BLAH. Sometimes telling is the best way to get through some information. Lots of things happening on Halloween (always)? Turn the page, it's several weeks later, and I'll tell you that by saying "Hermione stayed in the hospital wing for several weeks." Boom. Done. This could have been really boring, and stretched out, or we could have described the weather changing as Hermione stared out of the hospital window or something, but just saying it was the best way to get it done. "The end of summer vacation came too quickly." One sentence wrapped up four weeks of the timetable. We didn't need to see it all, we can manage with just being told.

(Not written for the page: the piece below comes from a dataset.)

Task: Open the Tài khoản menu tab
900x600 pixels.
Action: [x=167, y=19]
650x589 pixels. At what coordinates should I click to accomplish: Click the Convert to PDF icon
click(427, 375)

Rowling also breaks this rule repeatedly when Harry passes out. And he does pass out A LOT. After being attacked by Quirrelmort, after meeting the dementors (twice), etc. Dumbledore sits down and just tells Harry everything he missed. (There's another very famous book series that uses the knock-the-main-character-unconscious-while-we-do-the-complicated-stuff-and-fill-her-in-quickly-after trick, but it's not done as seamlessly, so obviously this isn't a one-trick-fits-all kind of a trick) (I use a lot of hyphens. SorryNotSorry).
HOWEVER: If you find yourself glazing over as you re-read your work, it's definitely too boring, and that's a good sign that you're telling too much. Telling is good for glossing over big chunks of time or information that would otherwise be useless to the story. Use it sparingly. But by golly, you should use it sometimes.